The distinction, again, should be between "civil marriage" and "holy matrimony".
My personal belief is that the law should allow for same-sex civil marriages, given the same conditions applied to civil marriage for heterosexual couples. Furthermore, if a church takes the stand that the concept gay marriage goes against their core beliefs, it is entirely acceptable for that church to refuse to perform the rite of holy matrimony for same-sex couples. Should a church believe that gay couples are entitled to be married in the eyes of, and with the blessing of God, then that church should be free to perform the ceremony to sanctify the civil marriage granted to them by the State.
My take on the whole issue as it's being played out in the Bay State is:
I think the pro-gay marriage advocates are shooting themselves in the feet with their "all or nothing" approach. As the gun-control lobby has learned, the best way to achieve your goal is to proceed with baby steps, making incremental changes to the law and public opinion. Dianne Feinstein and her ilk realized they would never be successful at taking all the guns away from the American public in one fell swoop, so they began their long campaign of gun restrictions, licensing, and registration - all part of their grand scheme to deprive the citizenry of their 2nd Amendment rights. As much as it pains me to say, they have been VERY successful so far.
There is also an on-going debate on whether gay marriage is strictly a civil-rights issue that shouldn't even be put to a vote. If this is the case, then it should be clear that the resolution of this issue isn't going to happen overnight, or even this year. The civil-rights movement in this country, as far as racial equality is concerned, is a battle that's been fought for decades, and still hasn't come to an end.

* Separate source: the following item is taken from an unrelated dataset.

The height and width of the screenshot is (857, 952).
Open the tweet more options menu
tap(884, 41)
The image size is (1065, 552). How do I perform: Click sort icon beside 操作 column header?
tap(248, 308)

Baby steps. By steering the issue in the direction of a proposed constitutional amendment, both sides are now facing the prospect of total dissatisfaction with the end result. A smarter tactic would have been to propose "civil union" legislation, similar to Vermont's. I know it wouldn't necessarily address EVERY benefit afforded to heterosexual couples, or provide for recognition by other states, but it would be a step in the right direction.